Segundo dados inéditos passados por Mota à BBC News Brasil, com base em informações do SNA, em 2021, 8,7% dos processos de adoção iniciados — ou seja, a partir do momento em que a criança saiu do acolhimento para morar com a família adotiva, em estágio de convivência — levaram à devolução do menor de idade. No ano passado, isso ocorreu em 363 das 4.183 adoções iniciadas; em 2020, em 401 das 4.609 adoções iniciadas (também 8,7%).

“Muitos juízes de infância ainda acham alto esse número. Porque você tem pessoas (pretendentes) que estão sendo treinadas, habilitadas. Mesmo preparando, tem esse número. Se a gente não fizesse toda essa preparação, seria muito pior. É o que acontecia no passado: tinha muito mais devoluções porque a preparação não era bem feita”, explica a pesquisadora, que percorreu mais de 20 Estados para ajudar na implementação do SNA.

“Não é culpabilizar o pretendente, mas a gente vê casos que realmente as pessoas não estão preparadas para assumir a maternidade e a paternidade. A gente vê devolução de bebês porque o bebê chora demais, porque ele não deixa dormir à noite”, exemplifica.

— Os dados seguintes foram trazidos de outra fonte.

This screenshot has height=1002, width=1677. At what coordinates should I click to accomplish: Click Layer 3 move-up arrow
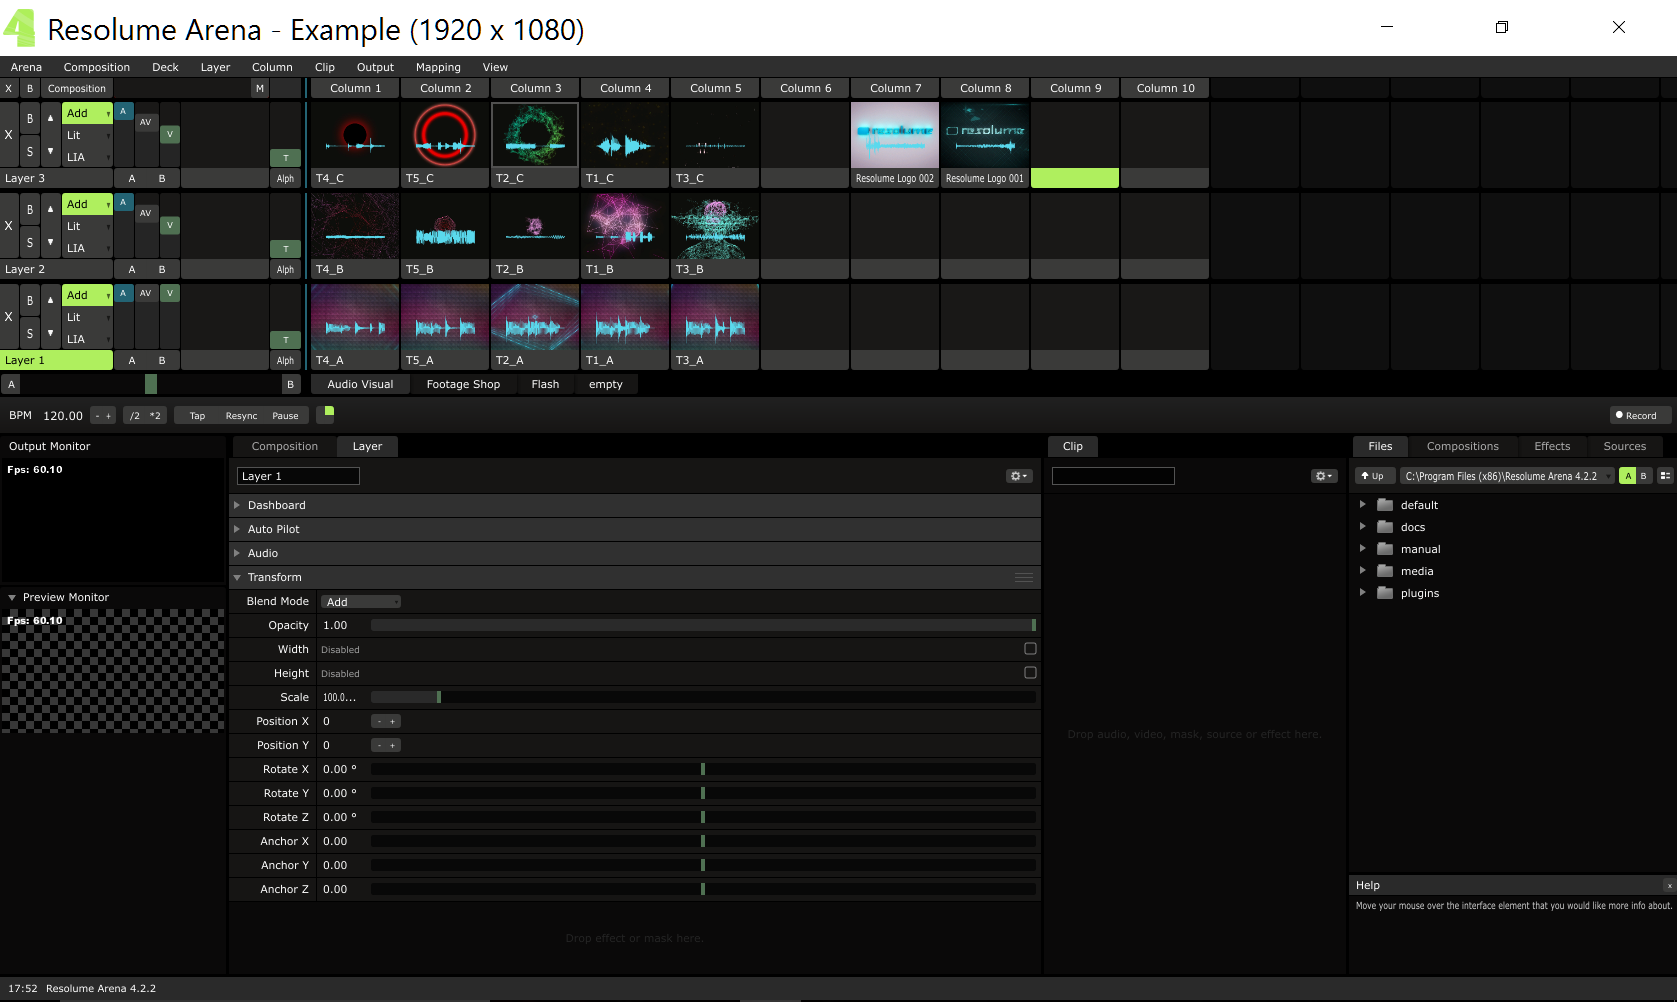pyautogui.click(x=51, y=118)
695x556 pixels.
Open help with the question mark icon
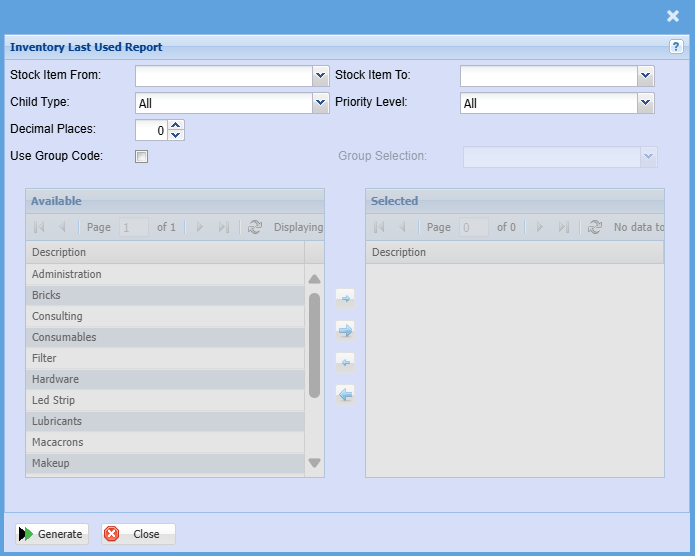coord(676,47)
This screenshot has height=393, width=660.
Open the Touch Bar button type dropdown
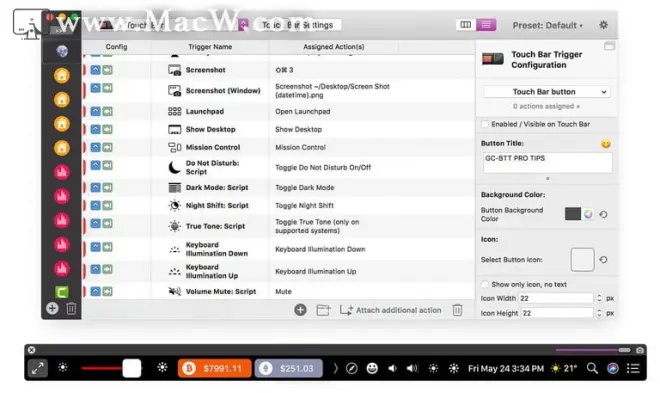(x=547, y=92)
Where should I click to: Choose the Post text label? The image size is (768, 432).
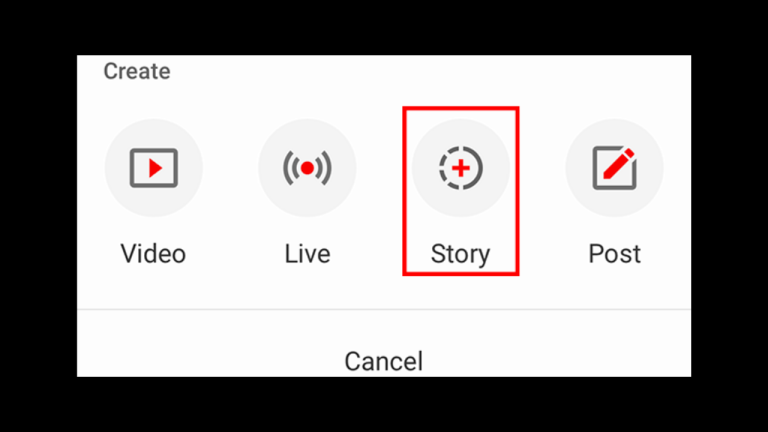(x=614, y=254)
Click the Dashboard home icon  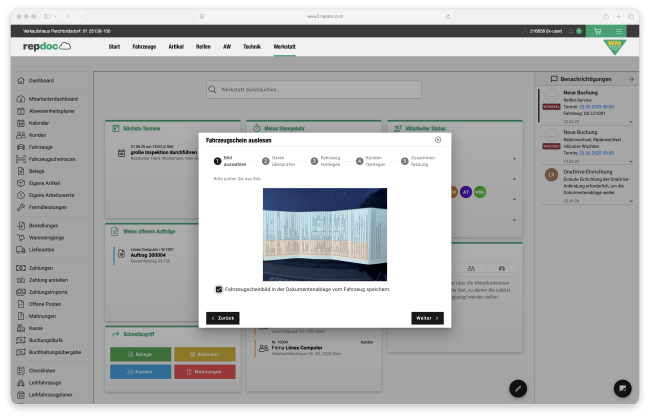click(22, 80)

“Para a criança (devolvida), é um novo abandono.”

“É muito importante que a pessoa que vai adotar se informe, conheça outras pessoas que estejam passando ou já passaram pelo processo… Precisamos de pessoas responsáveis para fazer a adoção no Brasil.”

Dados preliminares de 2022 mostram que, até agora, o percentual de devoluções está mais baixo: 3,8%, ou 62 das 1.613 adoções iniciadas.